The accusations rang hollow in my ears. Thing was, my dad never blamed anyone. Ever. Certainly not when it came to a choice he’d made. My dad was far from a perfect man—he drank too much, worked more than was healthy, and was gone as often as he was home thanks to the Corps—but there were two unwavering, intertwined truths at the core of his being: One, the only way to get better was to know yourself and seek self-improvement. Two, the only way to truly know yourself was unflinching accountability and personal responsibility. If he made a choice, by God, he owned that choice for better or worse.
Always. Forever. And with no exceptions.
I was sad my parents weren’t in Eldgard, and sometimes I did blame myself... maybe if I’d done more, it would’ve changed things. That had nibbled at my thoughts more than once, but my dad would never blame me.
“No,” I said, shaking my head at the phantom. “You’re not him. I don’t know who or what you are, but you’re not my dad.” I raised my hands out in front of me. “I reject this.”
The apparition stopped midstride, frozen, his melted face screwed up in puzzlement.
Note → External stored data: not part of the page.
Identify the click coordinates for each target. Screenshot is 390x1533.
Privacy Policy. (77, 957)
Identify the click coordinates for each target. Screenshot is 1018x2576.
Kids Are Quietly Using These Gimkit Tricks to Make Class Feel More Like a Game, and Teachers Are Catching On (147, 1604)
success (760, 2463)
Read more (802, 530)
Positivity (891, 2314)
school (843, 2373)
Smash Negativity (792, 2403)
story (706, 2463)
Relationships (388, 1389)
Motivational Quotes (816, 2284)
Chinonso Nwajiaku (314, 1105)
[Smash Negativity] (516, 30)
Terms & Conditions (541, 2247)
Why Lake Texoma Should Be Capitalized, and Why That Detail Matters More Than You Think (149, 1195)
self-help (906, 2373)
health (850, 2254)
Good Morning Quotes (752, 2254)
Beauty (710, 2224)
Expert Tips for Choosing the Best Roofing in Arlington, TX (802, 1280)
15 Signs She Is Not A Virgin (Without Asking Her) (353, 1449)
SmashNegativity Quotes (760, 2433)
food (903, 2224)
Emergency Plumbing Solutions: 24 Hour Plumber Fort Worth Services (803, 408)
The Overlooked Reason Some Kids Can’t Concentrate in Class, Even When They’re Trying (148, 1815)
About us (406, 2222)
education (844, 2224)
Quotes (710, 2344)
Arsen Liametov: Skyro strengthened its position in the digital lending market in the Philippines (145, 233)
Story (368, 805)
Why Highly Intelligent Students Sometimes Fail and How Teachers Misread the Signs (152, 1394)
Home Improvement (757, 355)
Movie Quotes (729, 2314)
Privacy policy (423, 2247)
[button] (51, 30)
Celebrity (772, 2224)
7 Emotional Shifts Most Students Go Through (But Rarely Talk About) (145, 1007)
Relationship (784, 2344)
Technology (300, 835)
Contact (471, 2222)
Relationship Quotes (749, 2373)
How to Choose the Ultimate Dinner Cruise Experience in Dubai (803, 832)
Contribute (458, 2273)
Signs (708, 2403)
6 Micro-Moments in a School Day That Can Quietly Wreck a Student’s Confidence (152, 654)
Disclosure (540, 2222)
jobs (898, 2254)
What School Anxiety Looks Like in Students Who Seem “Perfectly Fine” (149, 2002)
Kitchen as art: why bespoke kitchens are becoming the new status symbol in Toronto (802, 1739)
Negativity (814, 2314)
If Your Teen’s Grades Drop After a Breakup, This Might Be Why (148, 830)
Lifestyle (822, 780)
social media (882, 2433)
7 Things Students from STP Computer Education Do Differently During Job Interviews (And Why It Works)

Thin fissures began to spread across his skin, running down his body like cracks in a porcelain doll, a soft white light bleeding out until I couldn’t see the ghostly figure at all and had to shield my eyes from the intensity of the glow.
A dull roar filled my ears, but once the noise passed, the ghostly horror show was nowhere to be found and my actual father remained. Or at least my father as I liked to remember him. Tall and thin, skin tan, his high and tight haircut—a staple he never got rid of—lightly sprinkled with gray. This was dad from my high school days and now, as then, he held an old-fashioned in a crystal low-ball glass. Always old-fashioneds with him. A triple shot of Jack, a splash of club soda, a dab of bitters, a slice of orange.